まもなく太平洋戦争開戦70周年が巡ってくる。その当時私はまだ3歳になったばかりで当然記憶はない。それでも終戦の年に小学校(当時は国民学校)に入学し、空襲警報発令で防空壕に逃げ込んだり、校外で突然襲ってきた米戦闘機に担任の青木正子先生が「伏せなさい!」と叫んだ大きな声が今もって忘れられない。また、自宅の2階から現在の内房線列車が米戦闘機の機銃掃射を受けたシーンを目撃した記憶は、私自身の戦争実体験の想い出としてはっきり覚えている。その後旅行を生業とするようになってから、戦友会の戦跡巡拝団や、厚生省中部太平洋戦没者遺骨収集事業に関わるようになり、戦争体験者と会って話を伺う機会が多くなり、おかげで徐々に戦争について学び多くの知識を得るようになった。

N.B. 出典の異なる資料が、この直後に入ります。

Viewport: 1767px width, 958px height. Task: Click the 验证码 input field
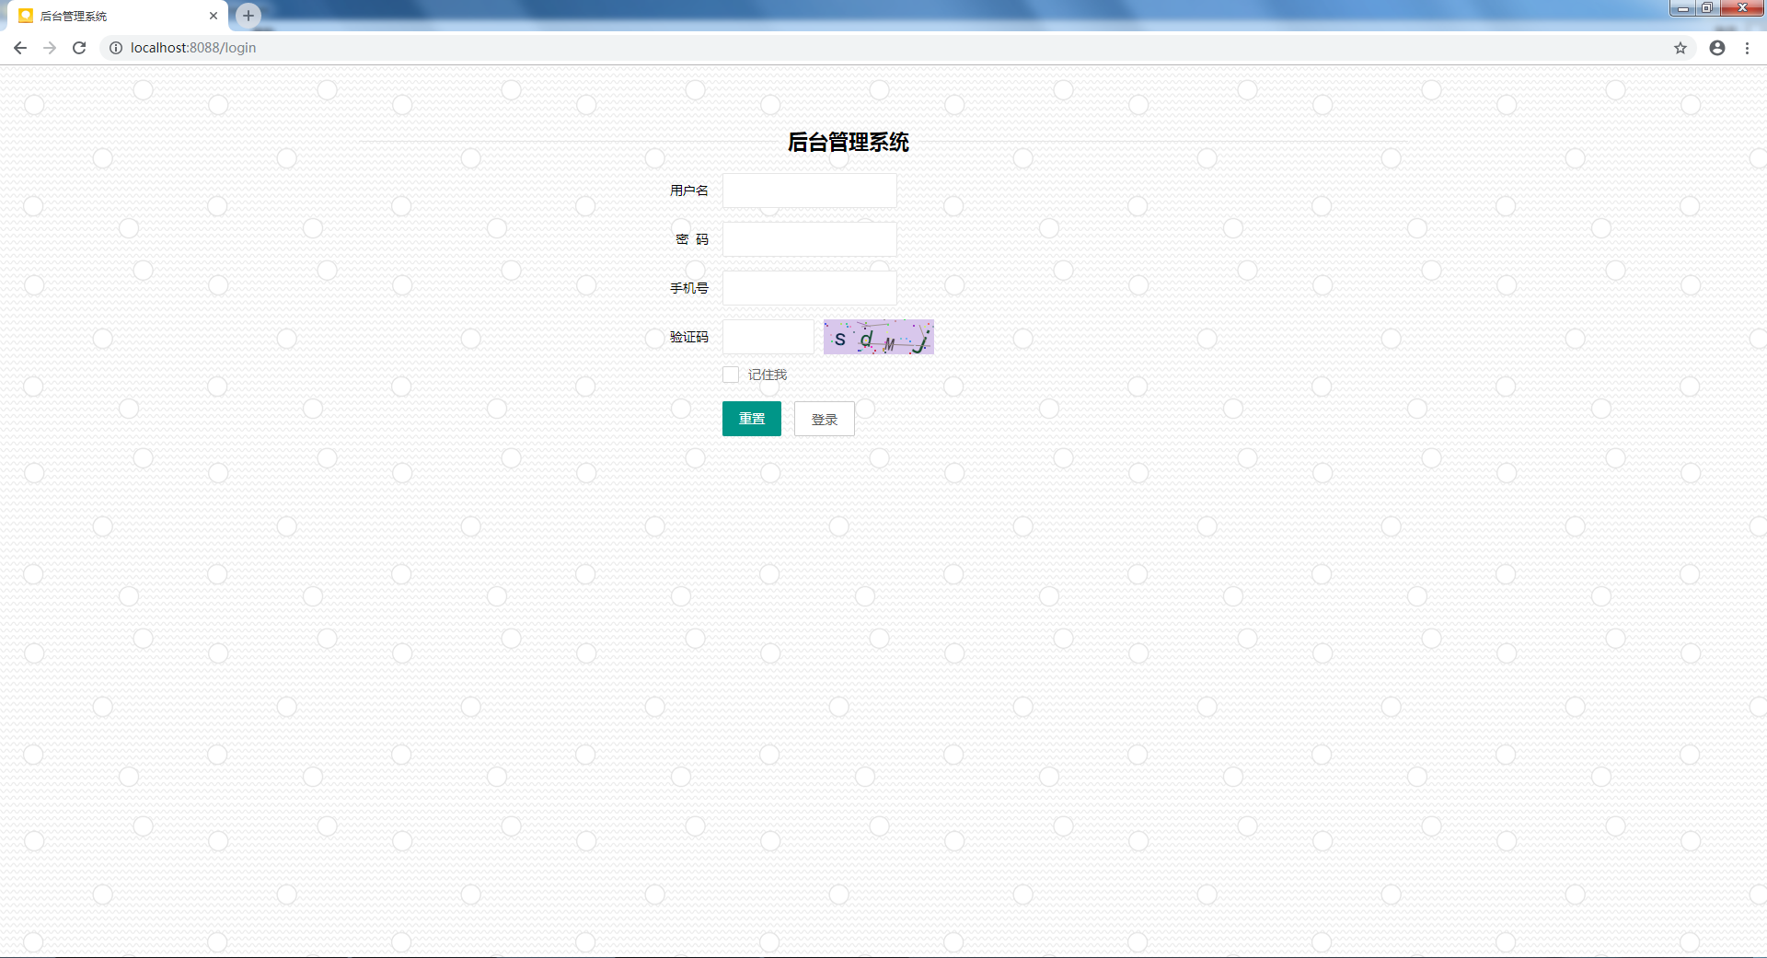768,337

開戦記念日というエポックメークな時を前に、NHKテレビでもいくつか特集番組を放映している。3日、4日の2回に分けてNHKスペシャル「太平洋戦争70年―証言記録・日本人の戦争―」というドキュメンタリー番組が放映された。第1回「アジア―民衆に包囲された戦場」と第2回「太平洋―絶望の戦場」だった。4年間に亘り800人の証言をベースに番組は構成されたようだ。日中戦争以来8年に亘る戦争の間に元兵士が語った悲惨な戦場証言である。戦争の意味について、中々考えさせられる番組だった。
「戦争は絶対やってはいけない」という言葉が繰り返されたが、この番組には将官、士官、下士官、一兵卒を問わず、戦争の残酷さや辛さ、戦地で生きて祖国へ帰りたいとの純粋な気持ちが吐露されている。
1人の兵士とある将校の告白を紹介してみたい。ひとりは秋田県出身の86歳の1兵士である。フィリピン・ルソン島へ派遣されたが、敵は米軍だけではなく地元住民、中には抗日ゲリラも数多くいたという。ゲリラのいた地区では全員虐殺の命が出され、これは断りようがなかった。拒否すれば軍法会議で銃殺が待っていた。皆殺し作戦だった。当時は命令から逃げることは絶対できないと考えていた。だが、今になって兵士はなぜこれを避けることができなかったのかと悩み、フィリピン住民に申し訳ないと心から詫びている。
もうひとりの87歳の元将校は、同じルソン島で突撃隊長として部下を死地に向わせ、200人の部下の内、生きて帰還した者はたった4人で、自ら下した命令で多くの部下を殺した後ろめたさと後悔から、戦後自宅から人前に姿を現すことはなく、楽しい旅行や温泉などにも行かず、そんなことをしたら殺した部下に申し訳ないとひたすら自宅で謹慎生活を送っておられる。この方はインタビューの後3ヶ月後に亡くなられた。
折りも折り今朝の日経新聞に「遺骨収集実態ずさん―フィリピンで戦死の日本兵―」の記事が載っていた。内容的には3月に朝日がスクープしたものと同じだが、かつて細かく精査し確定したうえに遺骨収集事業を進めていたが、この記事で暴露されたようにフィリピンの戦没者遺骨収集事業の安易な好い加減さが気になる。この先の遺骨収集事業がどうなるのか心配である。
ほかにも北上市の元教師は教え子が戦地へ向う度に励まし、戦地の教え子に「真友」という新聞を印刷して故郷の情報を戦地へ送り、士気を鼓舞していた。教え子も受け取るのを楽しみにしていた。しかし、これが戦後この教師の心に深い傷を残し、私費で鎮魂の鐘を造り戦死した教え子の名を彫ってお堂を建立し、鐘撞きをしながら昭和42年に亡くなるまで毎日戦没した教え子を供養していたという話が紹介されていた。胸にズシリとくる辛い話である。
いずれにせよ、先の太平洋戦争は未曾有の犠牲を強いて、戦没者と遺族のみならず多くの国民の間にも深い傷跡を残した。この番組の冒頭で「戦争体験者が誰もいなくなることを憂いたことが生の声を取り上げるきっかけになった」というナレーションが流された。一方で、時代がどんどん変わっていく間に、戦争の傷跡も風化していくのではないかと心配する、戦地で苦労された元兵士の言葉が引っ掛かった。